**YOUR OBJECTIVE:** Would you return each entry exactly as written, omitting any pictures?
┌────────
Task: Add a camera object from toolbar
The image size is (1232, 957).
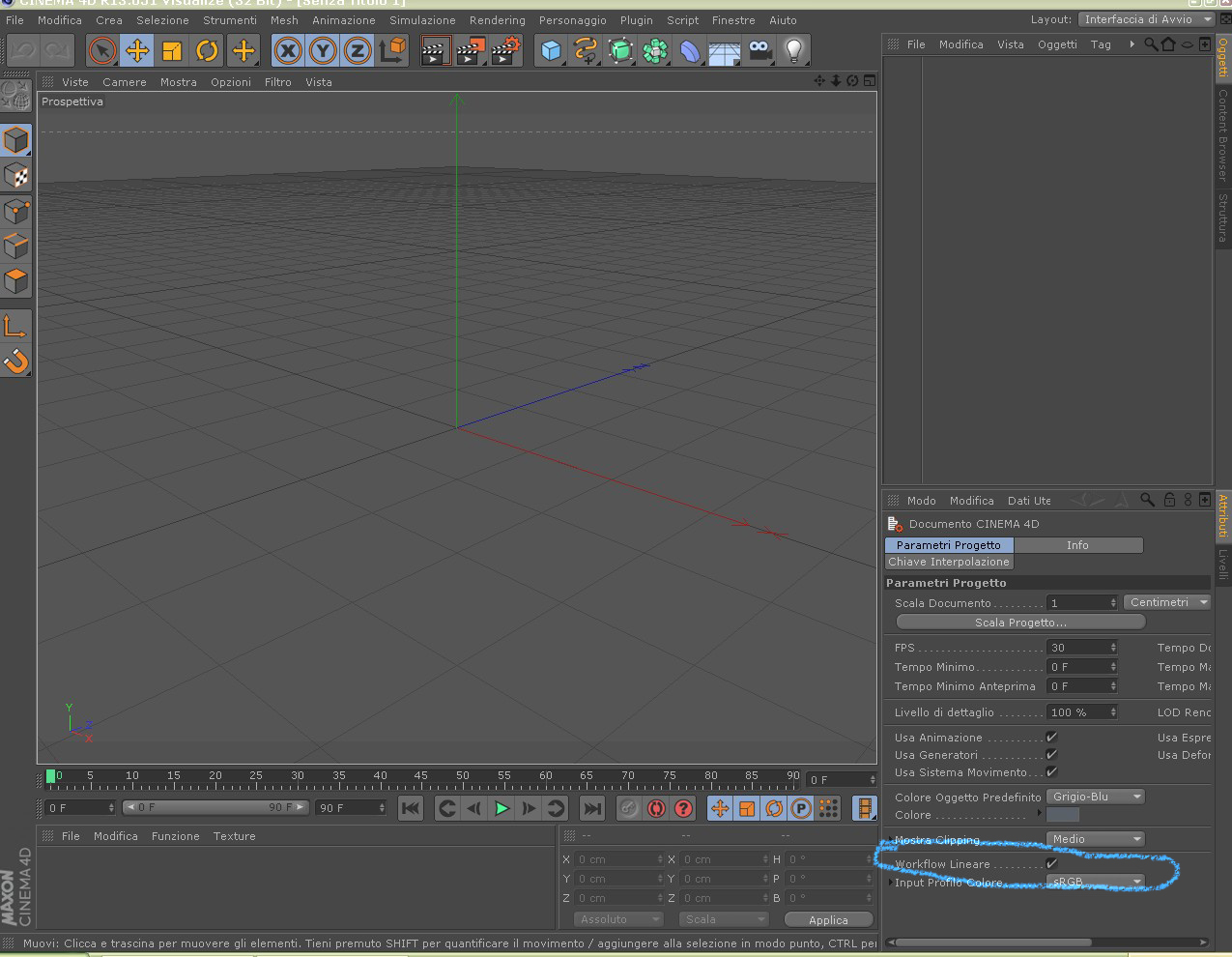Action: [x=759, y=50]
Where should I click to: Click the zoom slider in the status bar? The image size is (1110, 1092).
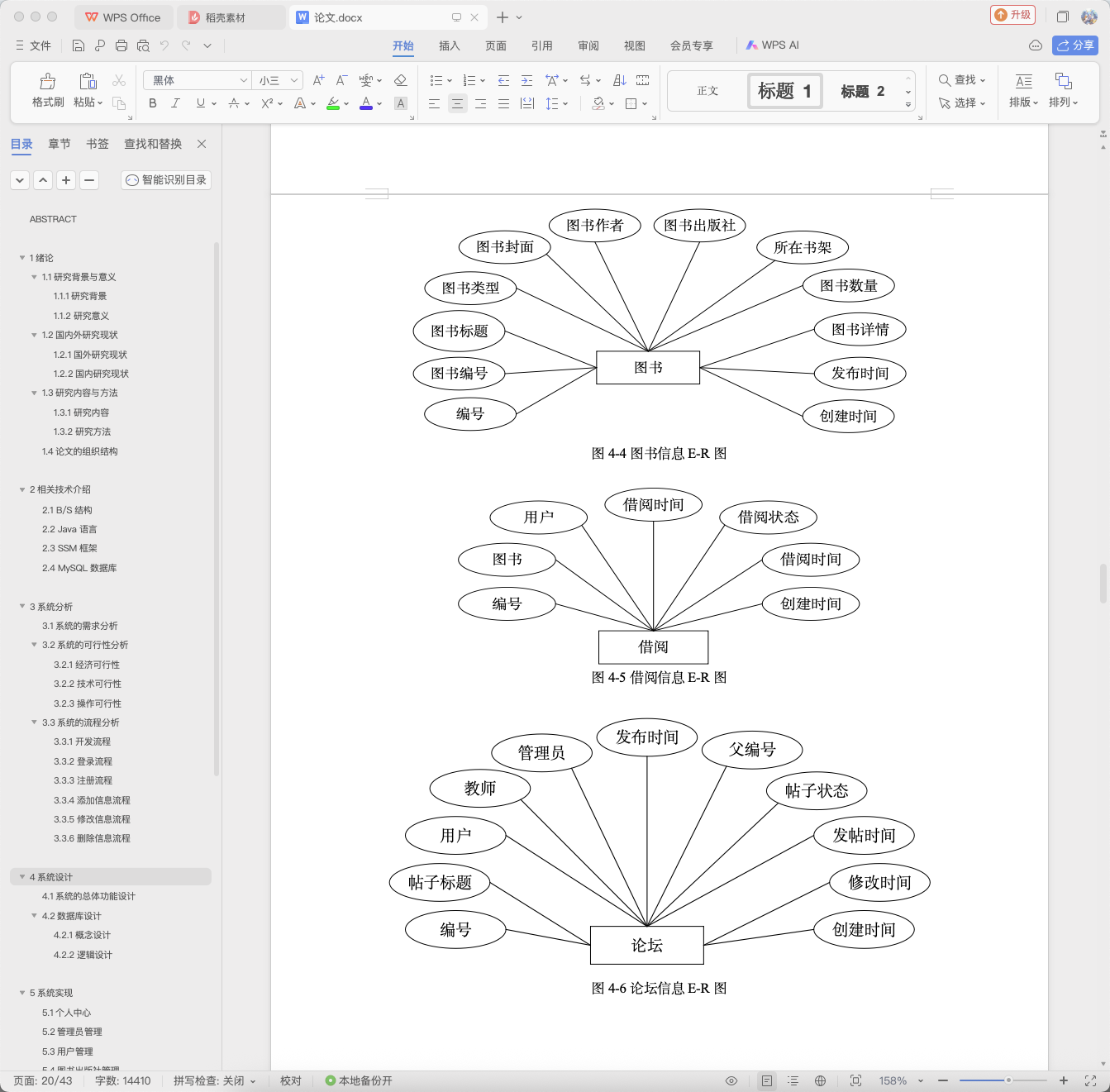coord(1003,1080)
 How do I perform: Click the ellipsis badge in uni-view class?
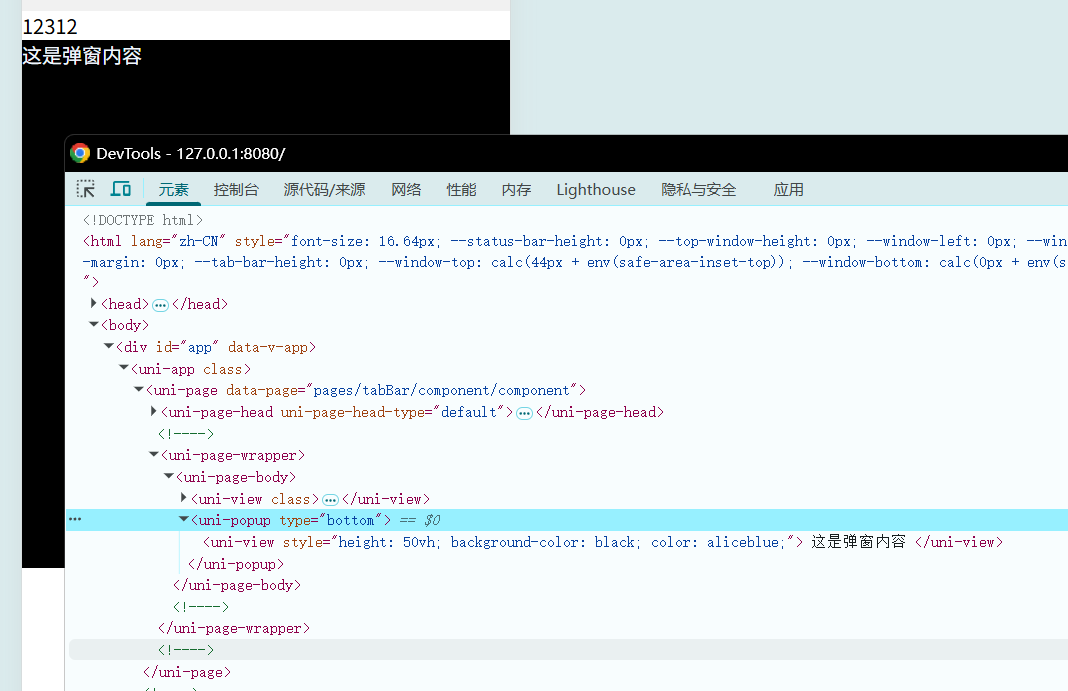pyautogui.click(x=330, y=499)
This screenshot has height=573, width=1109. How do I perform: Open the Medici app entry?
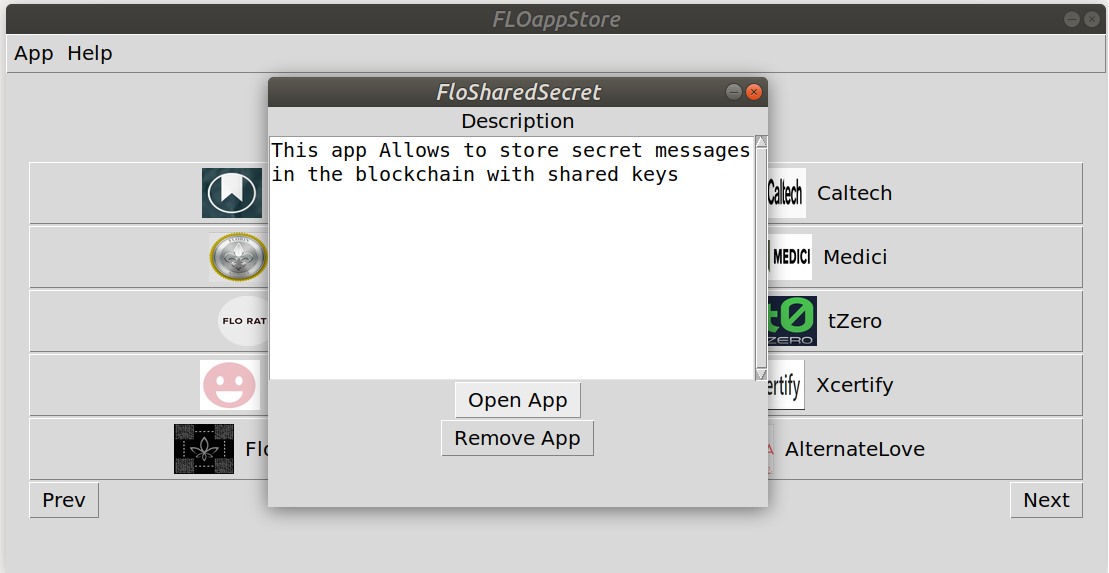click(855, 257)
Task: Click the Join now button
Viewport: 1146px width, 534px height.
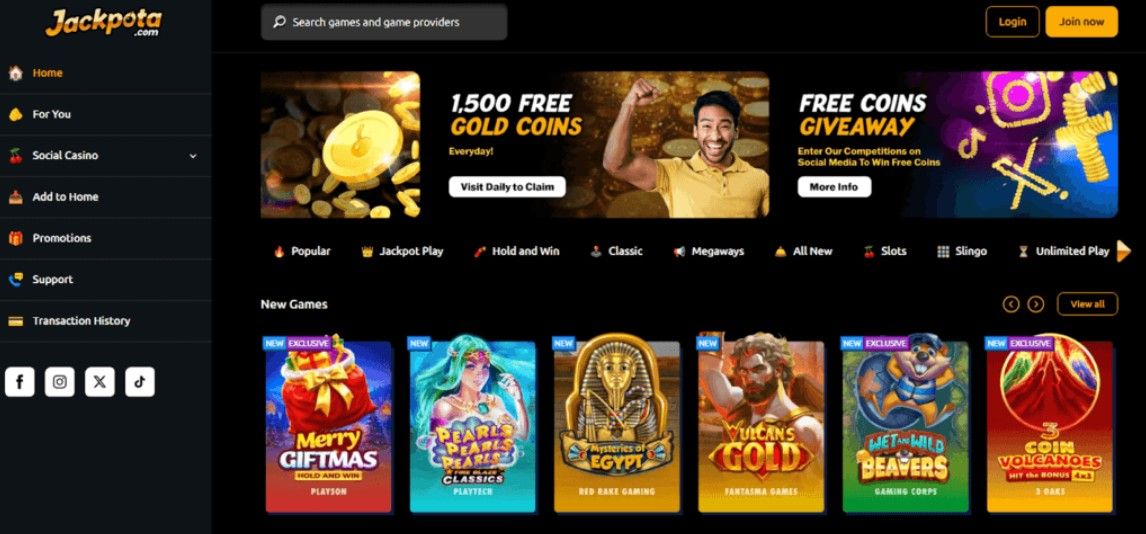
└────────
**SOLVED EXERCISE:**
Task: Add a camera object from toolbar
The image size is (1232, 957).
Action: [x=759, y=50]
Where should I click to: Click the zoom slider in the status bar? The image size is (1110, 1092).
coord(1003,1080)
 How do I perform: Click the ellipsis badge in uni-view class?
pyautogui.click(x=330, y=499)
This screenshot has height=573, width=1109. How do I perform: Open the Medici app entry?
click(855, 257)
Task: Click the Join now button
Viewport: 1146px width, 534px height.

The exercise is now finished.